**Prompt**
Please output every one of the entries below, copying each line without any change.

** start of Material shown **

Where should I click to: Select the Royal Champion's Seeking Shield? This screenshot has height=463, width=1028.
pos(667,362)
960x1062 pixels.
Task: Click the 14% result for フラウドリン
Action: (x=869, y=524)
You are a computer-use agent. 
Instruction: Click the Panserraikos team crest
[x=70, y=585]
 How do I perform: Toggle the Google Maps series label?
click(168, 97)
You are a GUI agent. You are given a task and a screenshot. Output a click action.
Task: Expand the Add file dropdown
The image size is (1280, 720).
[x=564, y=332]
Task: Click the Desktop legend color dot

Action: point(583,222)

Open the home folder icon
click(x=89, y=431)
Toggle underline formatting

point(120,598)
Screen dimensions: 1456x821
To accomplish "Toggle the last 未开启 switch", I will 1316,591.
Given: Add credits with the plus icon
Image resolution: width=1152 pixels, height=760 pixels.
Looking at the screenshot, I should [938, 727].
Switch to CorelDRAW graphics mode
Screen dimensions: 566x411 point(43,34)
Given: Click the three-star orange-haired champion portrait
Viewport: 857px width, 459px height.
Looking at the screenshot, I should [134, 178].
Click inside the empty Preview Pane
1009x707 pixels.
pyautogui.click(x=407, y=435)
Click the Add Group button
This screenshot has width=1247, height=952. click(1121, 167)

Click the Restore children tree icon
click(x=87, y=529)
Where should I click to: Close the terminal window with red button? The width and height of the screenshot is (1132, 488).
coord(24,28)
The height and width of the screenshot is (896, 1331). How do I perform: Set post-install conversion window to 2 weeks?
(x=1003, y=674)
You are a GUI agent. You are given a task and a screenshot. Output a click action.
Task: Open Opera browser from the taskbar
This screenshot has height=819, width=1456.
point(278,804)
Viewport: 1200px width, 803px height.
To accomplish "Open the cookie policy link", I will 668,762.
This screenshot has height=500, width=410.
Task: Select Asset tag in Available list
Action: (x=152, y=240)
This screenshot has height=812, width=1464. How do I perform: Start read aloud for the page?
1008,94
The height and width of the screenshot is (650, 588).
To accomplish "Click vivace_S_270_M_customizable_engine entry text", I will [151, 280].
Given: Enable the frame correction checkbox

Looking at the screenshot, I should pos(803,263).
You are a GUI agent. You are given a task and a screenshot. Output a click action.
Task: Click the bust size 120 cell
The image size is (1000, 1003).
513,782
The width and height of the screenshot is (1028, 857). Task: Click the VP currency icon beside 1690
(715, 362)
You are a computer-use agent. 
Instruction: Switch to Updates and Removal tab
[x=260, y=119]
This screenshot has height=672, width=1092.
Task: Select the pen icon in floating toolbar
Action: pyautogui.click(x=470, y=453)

** end of Material shown **

**Solution for this exercise**
Where should I click to: Select the Royal Champion's Seeking Shield? This screenshot has height=463, width=1028.
pos(667,362)
960x1062 pixels.
Task: Click the 14% result for フラウドリン
Action: (x=869, y=524)
You are a computer-use agent. 
Instruction: Click the Panserraikos team crest
[x=70, y=585]
 How do I perform: Toggle the Google Maps series label?
click(168, 97)
You are a GUI agent. You are given a task and a screenshot. Output a click action.
Task: Expand the Add file dropdown
The image size is (1280, 720).
[x=564, y=332]
Task: Click the Desktop legend color dot

Action: point(583,222)

Open the home folder icon
click(x=89, y=431)
Toggle underline formatting

point(120,598)
Screen dimensions: 1456x821
To accomplish "Toggle the last 未开启 switch", I will 1316,591.
Given: Add credits with the plus icon
Image resolution: width=1152 pixels, height=760 pixels.
Looking at the screenshot, I should [938, 727].
Switch to CorelDRAW graphics mode
Screen dimensions: 566x411 point(43,34)
Given: Click the three-star orange-haired champion portrait
Viewport: 857px width, 459px height.
Looking at the screenshot, I should [134, 178].
Click inside the empty Preview Pane
1009x707 pixels.
pyautogui.click(x=407, y=435)
Click the Add Group button
This screenshot has width=1247, height=952. click(1121, 167)

Click the Restore children tree icon
click(x=87, y=529)
Where should I click to: Close the terminal window with red button? The width and height of the screenshot is (1132, 488).
coord(24,28)
The height and width of the screenshot is (896, 1331). How do I perform: Set post-install conversion window to 2 weeks?
(x=1003, y=674)
You are a GUI agent. You are given a task and a screenshot. Output a click action.
Task: Open Opera browser from the taskbar
This screenshot has height=819, width=1456.
point(278,804)
Viewport: 1200px width, 803px height.
To accomplish "Open the cookie policy link", I will 668,762.
This screenshot has height=500, width=410.
Task: Select Asset tag in Available list
Action: (x=152, y=240)
This screenshot has height=812, width=1464. How do I perform: Start read aloud for the page?
1008,94
The height and width of the screenshot is (650, 588).
To accomplish "Click vivace_S_270_M_customizable_engine entry text", I will [151, 280].
Given: Enable the frame correction checkbox

Looking at the screenshot, I should pos(803,263).
You are a GUI agent. You are given a task and a screenshot. Output a click action.
Task: Click the bust size 120 cell
The image size is (1000, 1003).
513,782
The width and height of the screenshot is (1028, 857). Task: Click the VP currency icon beside 1690
(715, 362)
You are a computer-use agent. 
Instruction: Switch to Updates and Removal tab
[x=260, y=119]
This screenshot has height=672, width=1092.
Task: Select the pen icon in floating toolbar
Action: pyautogui.click(x=470, y=453)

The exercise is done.